Assignment:
Which lines below fall between the one containing "Where should I click to: Click the firing" and the one containing "Open Passwords & accounts settings"? Repeat them exactly, counting both of those lines, and add nothing else.

*** Block opens ***

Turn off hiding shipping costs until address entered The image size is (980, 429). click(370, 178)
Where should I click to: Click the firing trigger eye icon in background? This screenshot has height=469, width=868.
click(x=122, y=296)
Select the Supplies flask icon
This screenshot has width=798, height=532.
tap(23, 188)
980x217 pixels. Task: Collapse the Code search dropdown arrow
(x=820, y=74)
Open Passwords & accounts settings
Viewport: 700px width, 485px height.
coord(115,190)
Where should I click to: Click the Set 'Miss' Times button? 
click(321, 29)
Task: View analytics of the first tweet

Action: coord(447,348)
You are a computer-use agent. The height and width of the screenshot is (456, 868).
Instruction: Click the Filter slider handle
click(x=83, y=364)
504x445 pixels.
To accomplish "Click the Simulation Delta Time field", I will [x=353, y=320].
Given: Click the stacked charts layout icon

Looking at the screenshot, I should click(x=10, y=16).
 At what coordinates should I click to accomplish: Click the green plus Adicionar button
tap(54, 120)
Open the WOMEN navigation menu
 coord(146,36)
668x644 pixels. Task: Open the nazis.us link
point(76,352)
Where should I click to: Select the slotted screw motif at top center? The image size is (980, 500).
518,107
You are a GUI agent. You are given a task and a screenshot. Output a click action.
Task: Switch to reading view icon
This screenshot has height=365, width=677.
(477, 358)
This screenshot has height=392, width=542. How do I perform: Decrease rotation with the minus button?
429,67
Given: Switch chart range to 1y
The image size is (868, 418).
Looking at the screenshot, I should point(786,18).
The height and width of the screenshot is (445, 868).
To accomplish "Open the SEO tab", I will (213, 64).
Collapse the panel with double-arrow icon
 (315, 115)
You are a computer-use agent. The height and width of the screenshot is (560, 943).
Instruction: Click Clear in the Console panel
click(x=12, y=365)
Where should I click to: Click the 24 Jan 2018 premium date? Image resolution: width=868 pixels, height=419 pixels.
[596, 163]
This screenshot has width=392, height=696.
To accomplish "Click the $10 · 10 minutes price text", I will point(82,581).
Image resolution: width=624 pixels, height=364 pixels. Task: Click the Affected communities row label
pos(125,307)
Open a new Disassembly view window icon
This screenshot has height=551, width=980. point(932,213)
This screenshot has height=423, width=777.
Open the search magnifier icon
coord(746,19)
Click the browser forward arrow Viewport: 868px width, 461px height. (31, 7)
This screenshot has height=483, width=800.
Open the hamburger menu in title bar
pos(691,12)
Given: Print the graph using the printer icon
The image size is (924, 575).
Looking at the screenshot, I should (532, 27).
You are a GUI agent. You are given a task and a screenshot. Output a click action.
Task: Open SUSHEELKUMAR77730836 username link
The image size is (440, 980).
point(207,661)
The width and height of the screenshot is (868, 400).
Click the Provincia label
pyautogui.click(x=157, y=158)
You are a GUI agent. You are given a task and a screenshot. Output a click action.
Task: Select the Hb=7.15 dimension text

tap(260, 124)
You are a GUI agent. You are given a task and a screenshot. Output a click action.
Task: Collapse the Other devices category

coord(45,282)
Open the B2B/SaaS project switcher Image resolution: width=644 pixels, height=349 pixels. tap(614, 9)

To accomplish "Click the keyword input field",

*** Block closes ***

Completed exercise:
Where should I click to: Click the firing trigger eye icon in background? This screenshot has height=469, width=868.
click(x=122, y=296)
Select the Supplies flask icon
This screenshot has width=798, height=532.
tap(23, 188)
980x217 pixels. Task: Collapse the Code search dropdown arrow
(x=820, y=74)
Open Passwords & accounts settings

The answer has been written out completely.